* Work instruction *
When you copy from the entries that follow, take only the lines from the one with "Given: Click the Cancel button" down to the one with "You are a computer-use agent.", keeping both ends and dropping every picture.

* Data listing *
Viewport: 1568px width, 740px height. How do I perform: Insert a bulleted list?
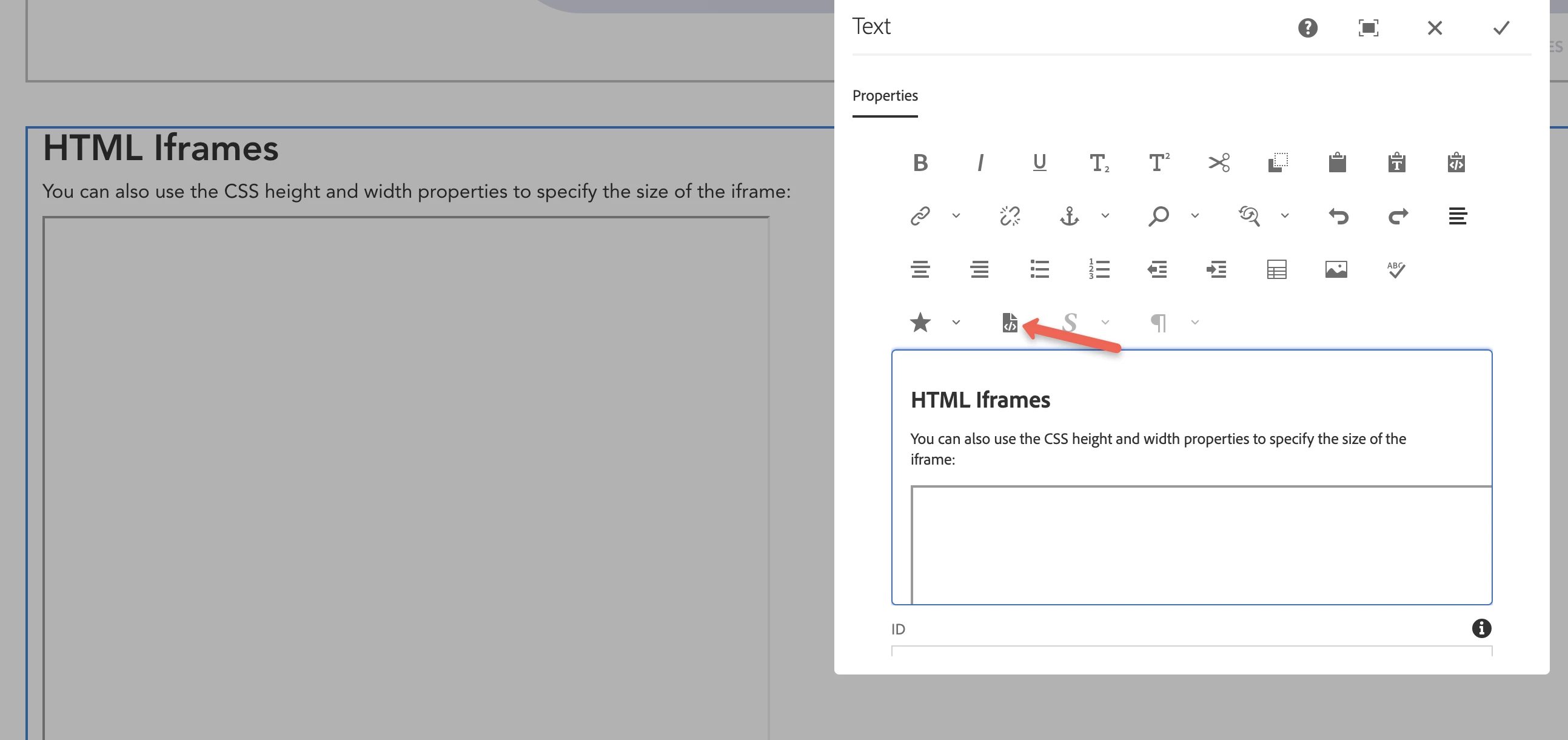tap(1039, 269)
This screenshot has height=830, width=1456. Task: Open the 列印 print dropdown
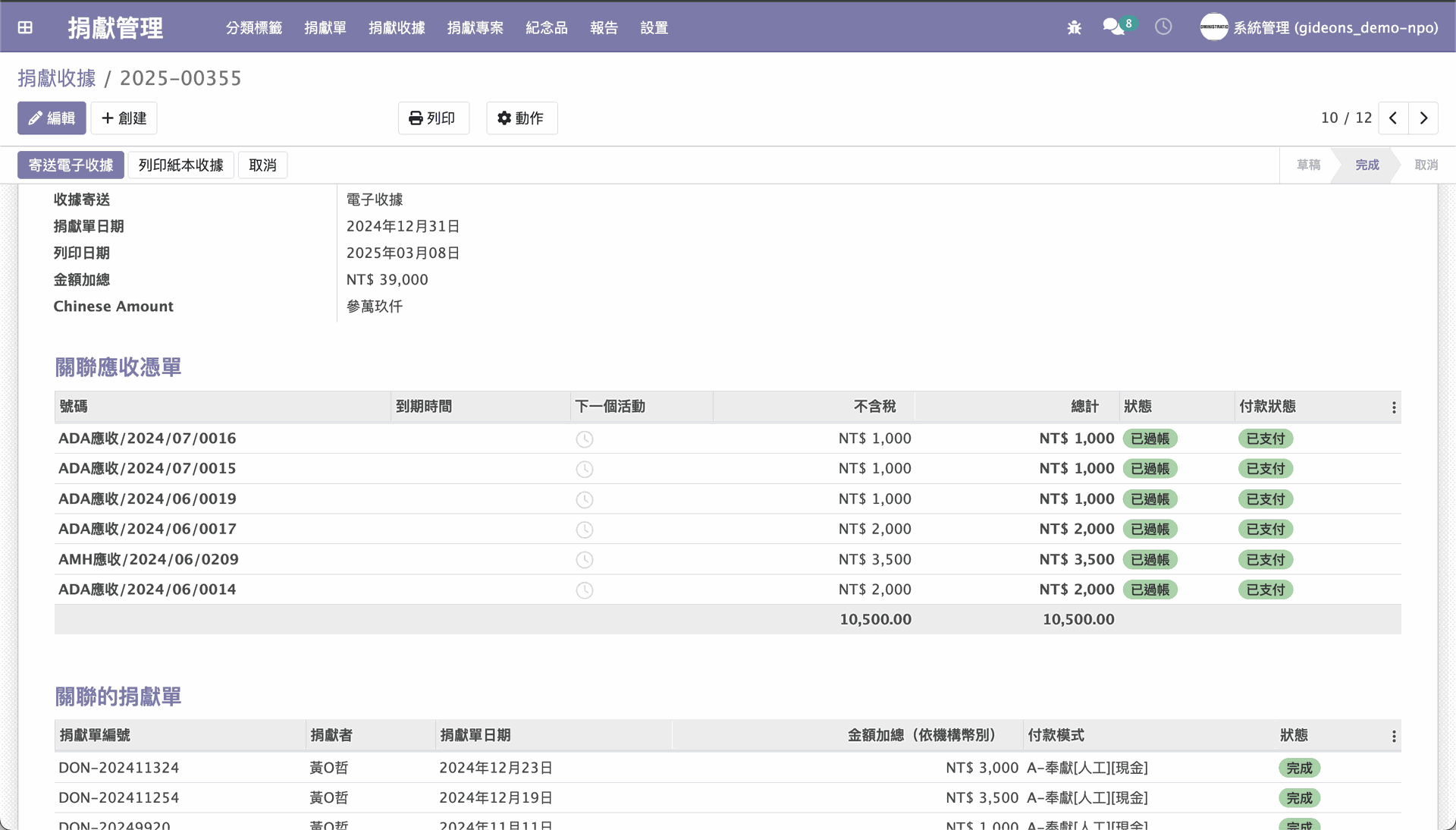(433, 118)
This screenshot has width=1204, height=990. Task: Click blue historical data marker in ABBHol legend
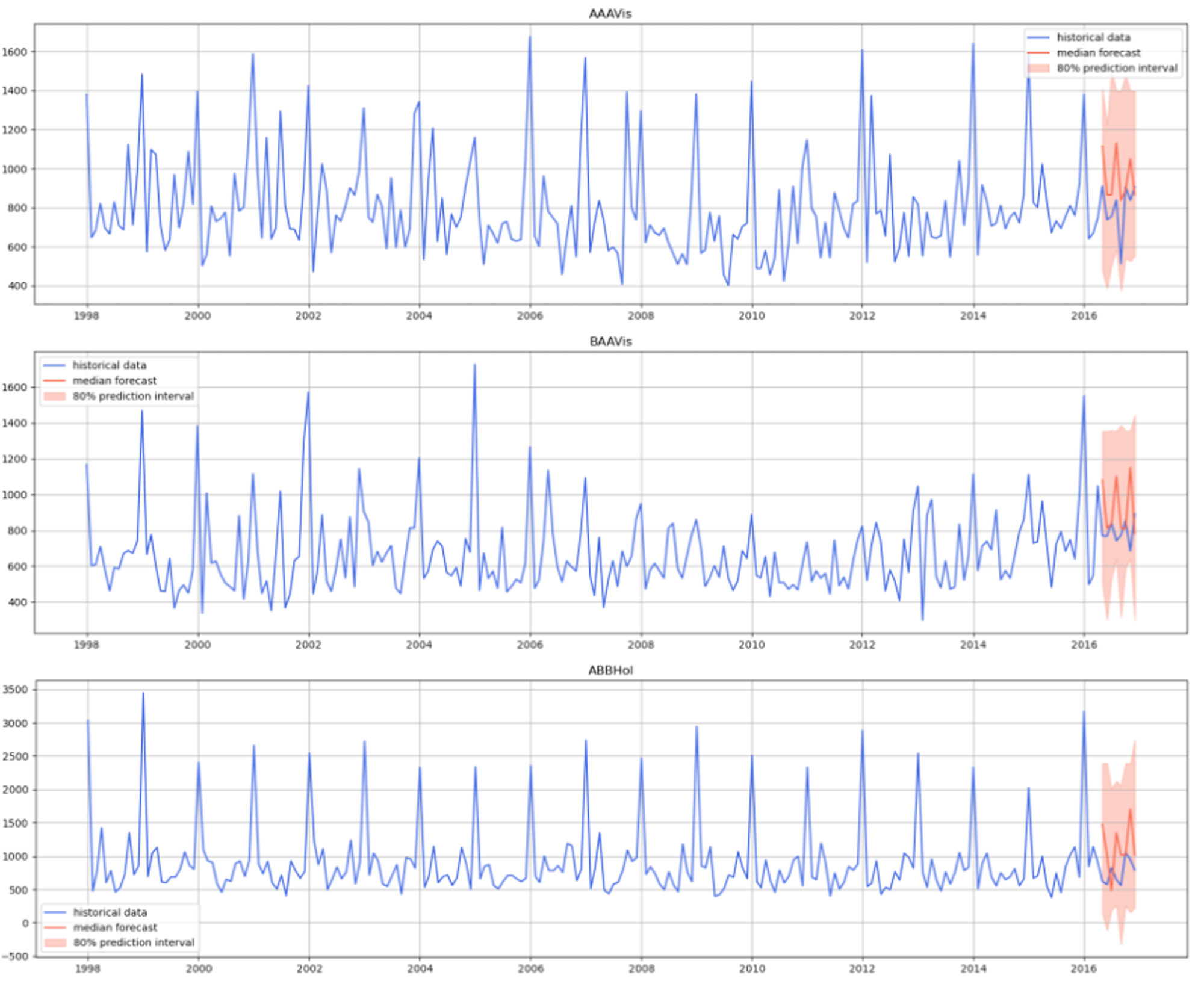tap(55, 912)
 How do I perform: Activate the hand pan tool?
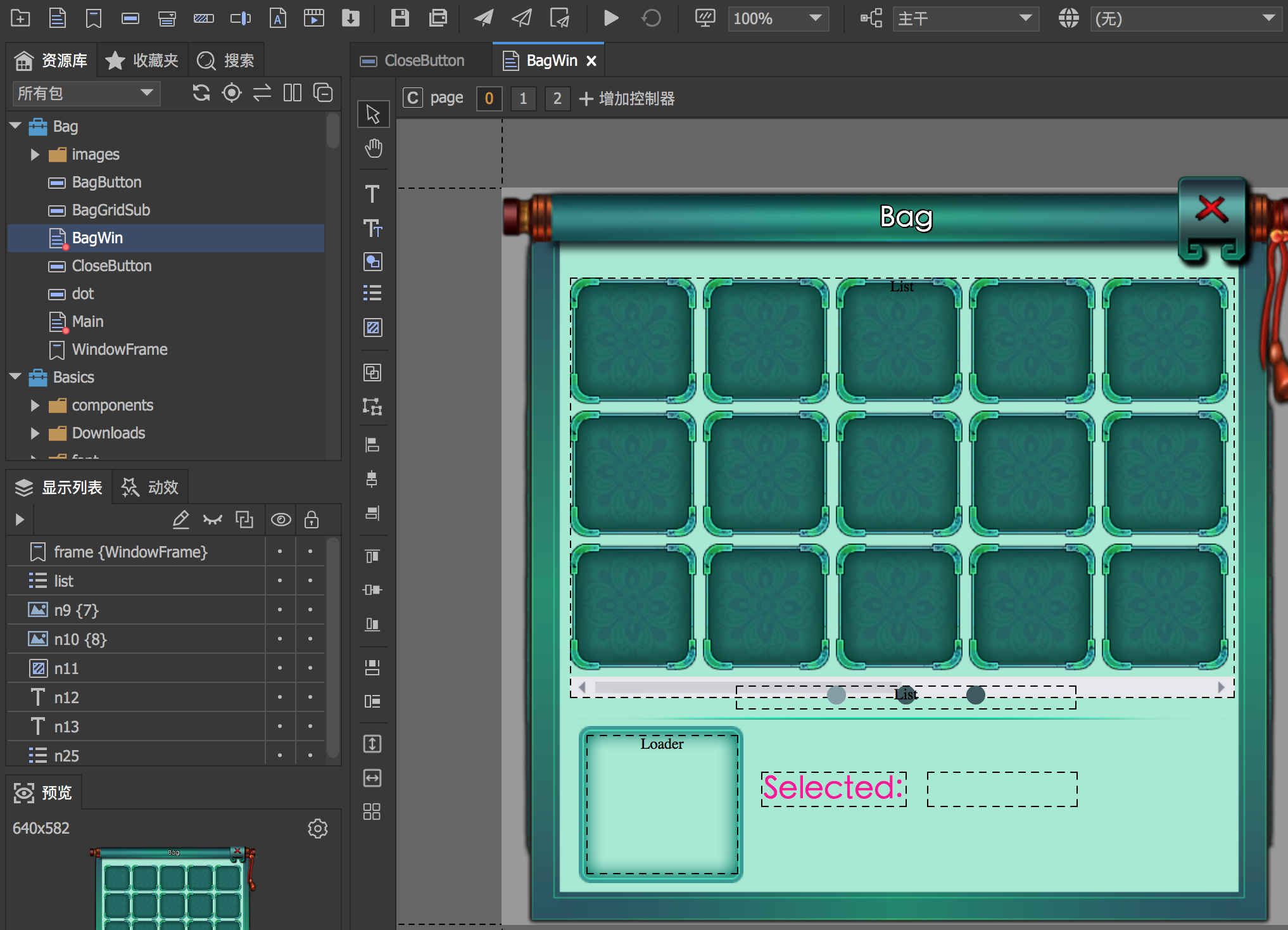pyautogui.click(x=373, y=149)
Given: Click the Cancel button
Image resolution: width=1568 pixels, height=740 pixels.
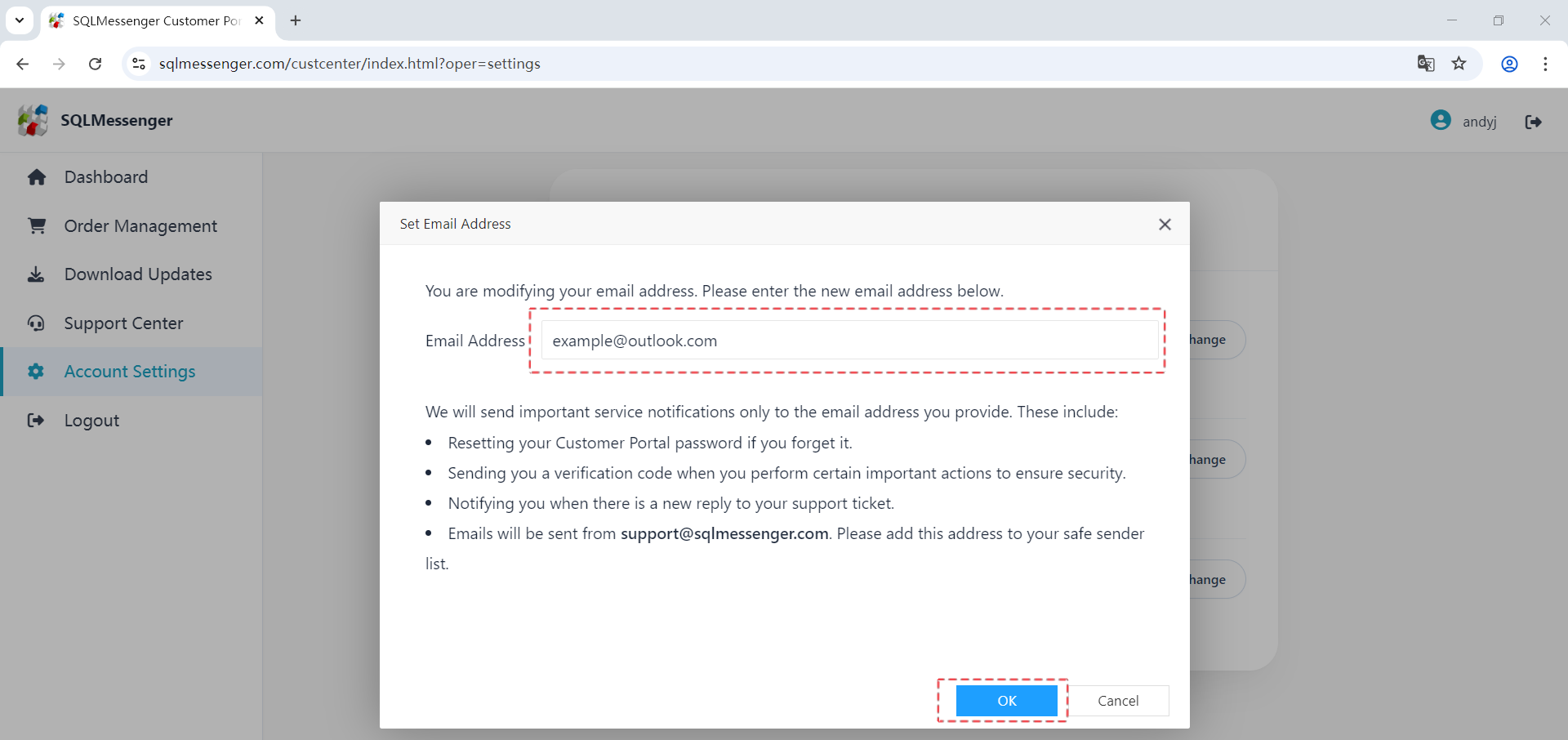Looking at the screenshot, I should tap(1118, 701).
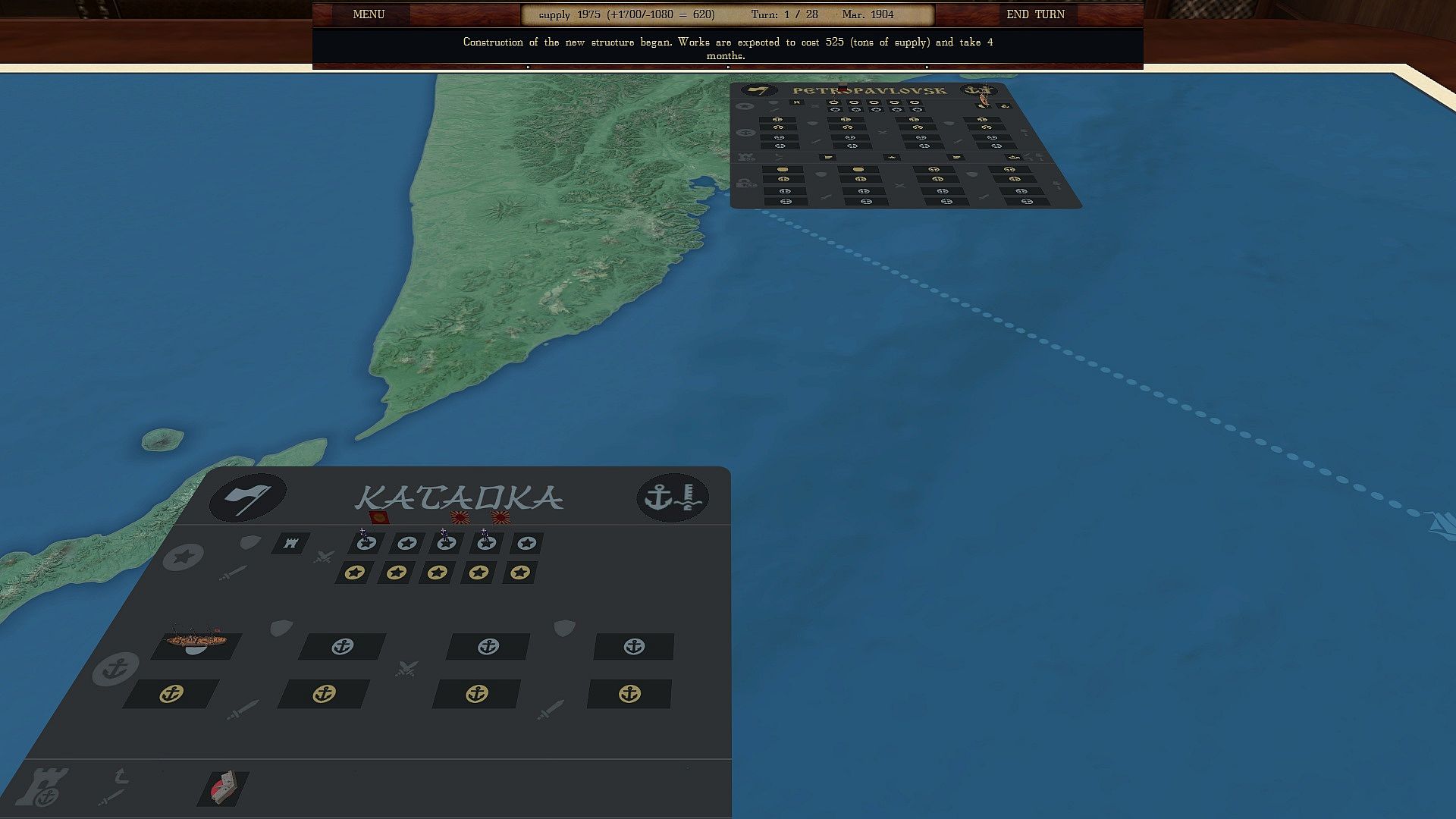Image resolution: width=1456 pixels, height=819 pixels.
Task: Open the MENU button
Action: [x=369, y=14]
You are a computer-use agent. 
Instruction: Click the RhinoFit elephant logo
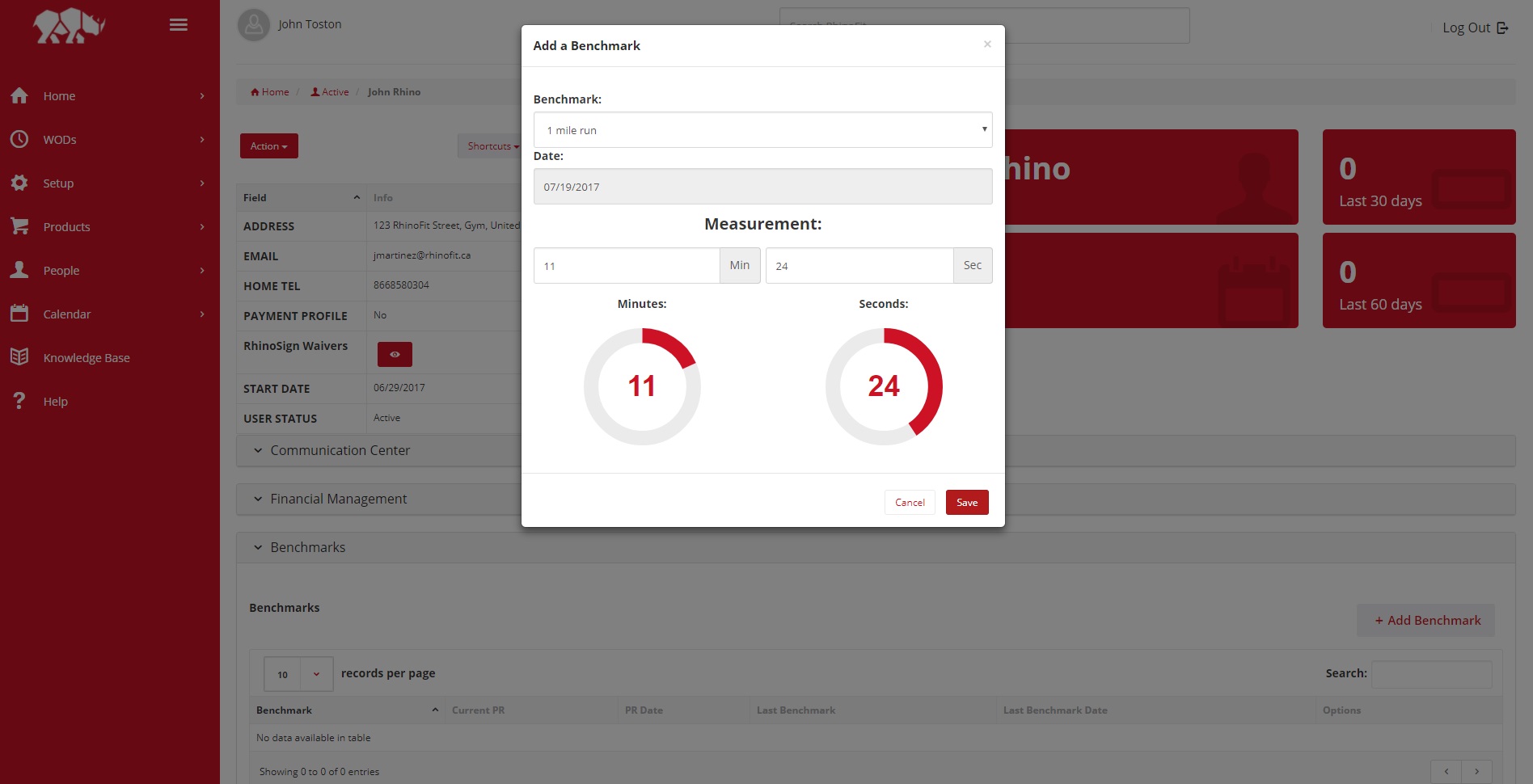tap(69, 25)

* Reply to the exercise *
Given: Click the Cancel button
Image resolution: width=1568 pixels, height=740 pixels.
Looking at the screenshot, I should tap(1118, 701).
Image resolution: width=1456 pixels, height=819 pixels.
Task: Open the MENU button
Action: [x=369, y=14]
You are a computer-use agent. 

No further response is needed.